EXERCISE REQUIREMENTS =>
What is needed is a word-for-word copy of the lines below from the one with "How do I perform: Click" through the one with "The width and", both included, with every picture left out.

SUPPLIED MATERIAL =>
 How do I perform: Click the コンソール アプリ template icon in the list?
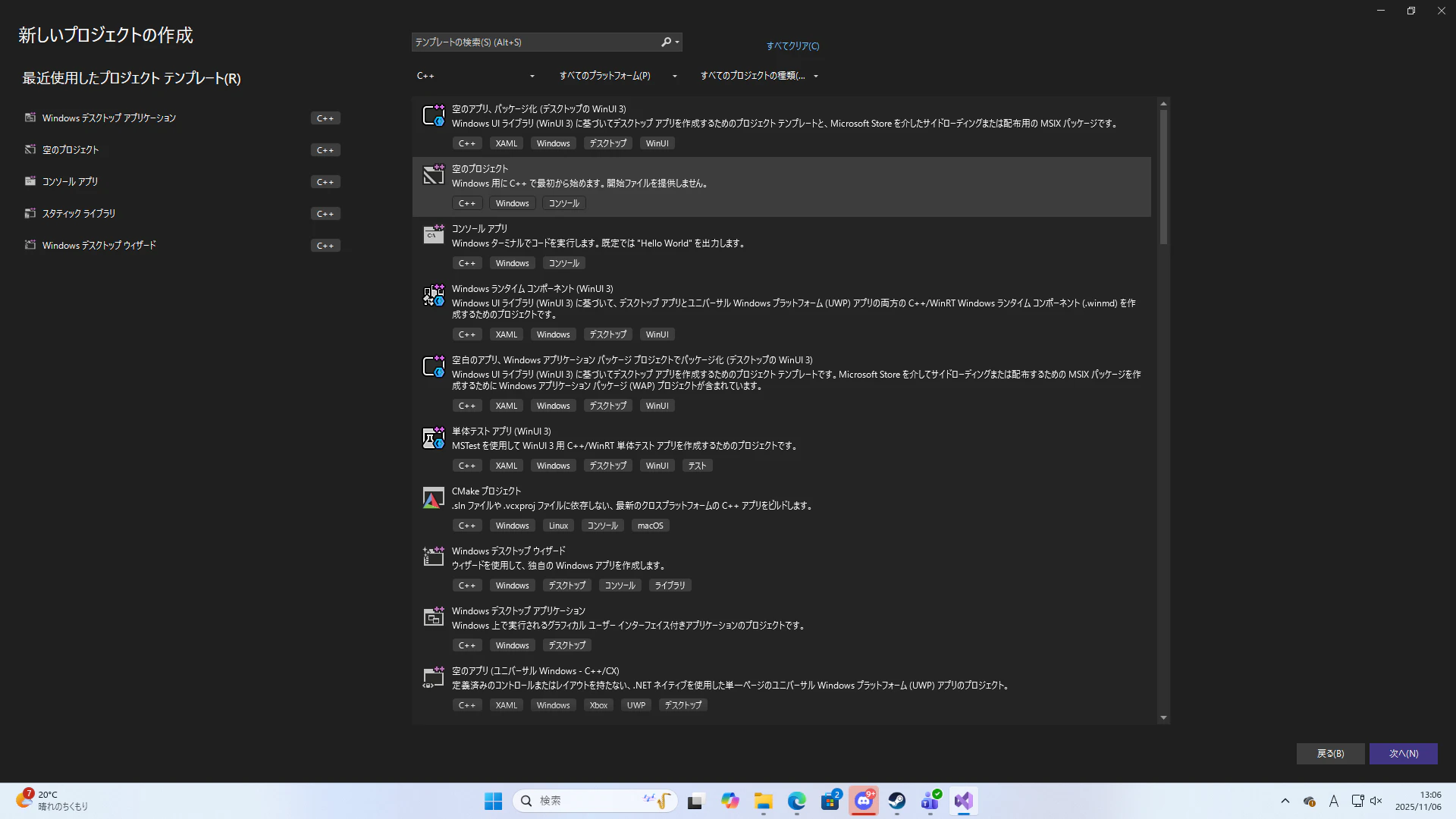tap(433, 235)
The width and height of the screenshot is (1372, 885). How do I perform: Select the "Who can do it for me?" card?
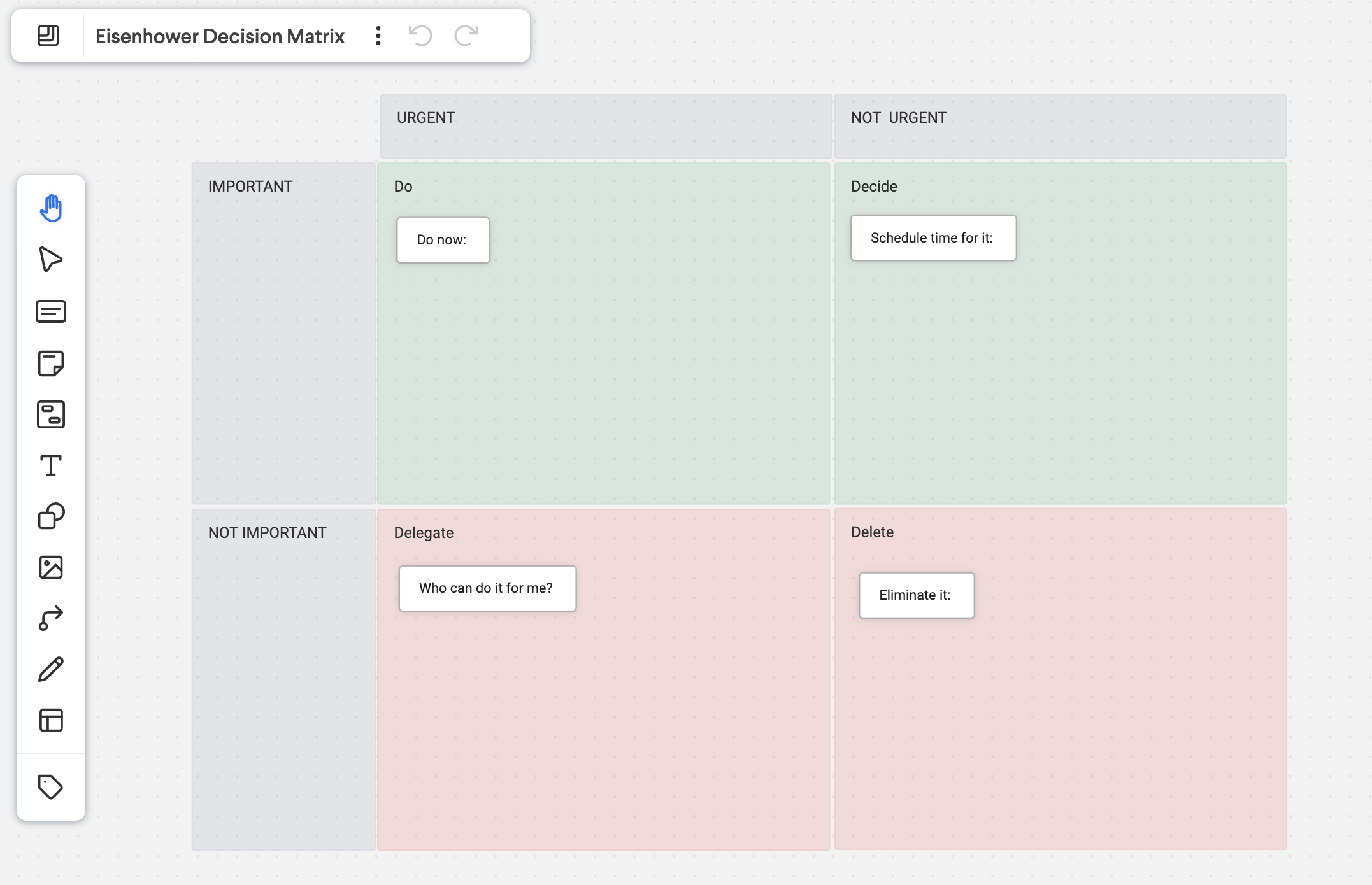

...

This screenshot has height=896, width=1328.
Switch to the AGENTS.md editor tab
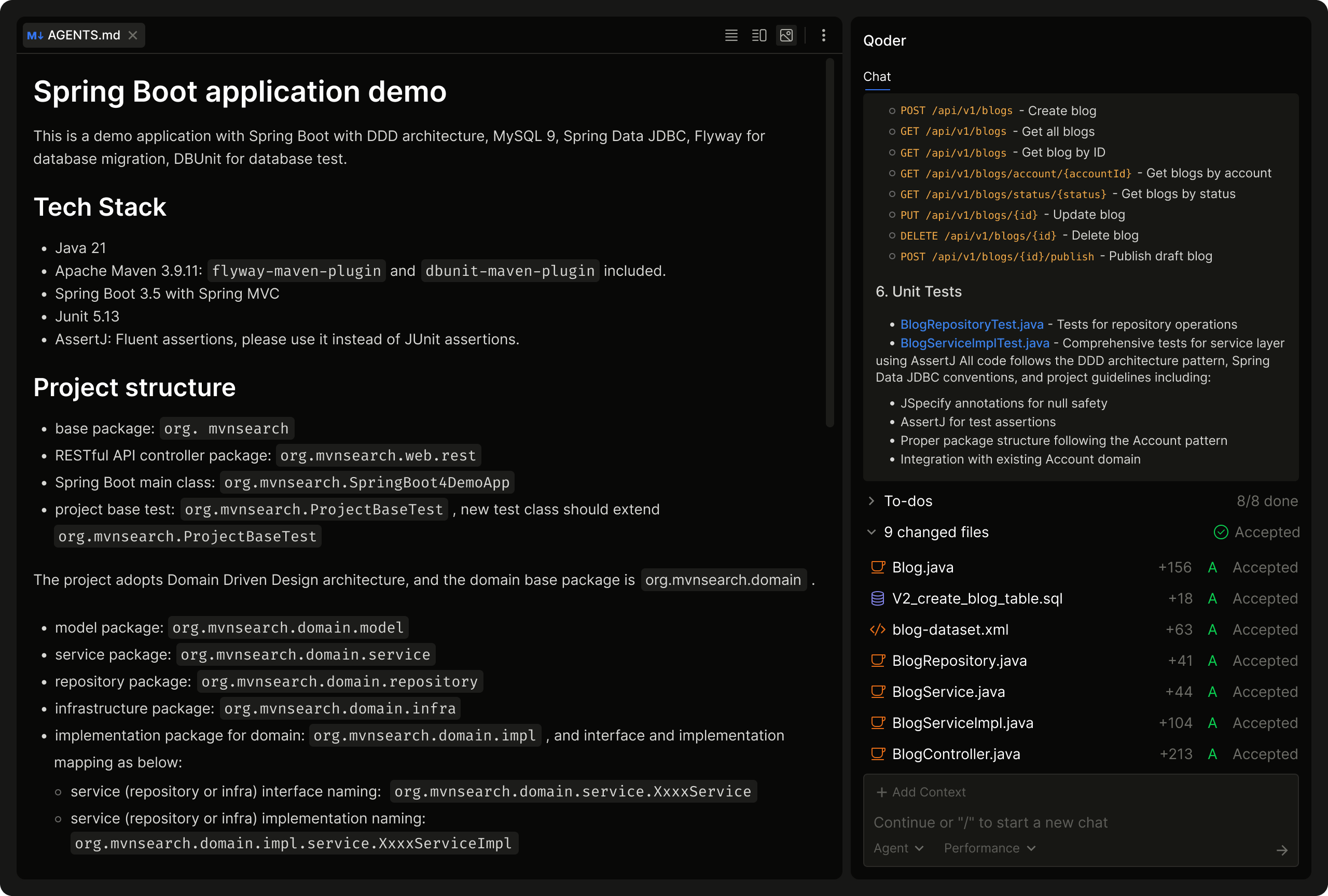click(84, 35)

YOUR RESPONSE =>
 How do I perform: Click the コンソール アプリ template icon in the list?
tap(433, 235)
The width and height of the screenshot is (1372, 885). How do I perform: Select the "Who can do it for me?" card?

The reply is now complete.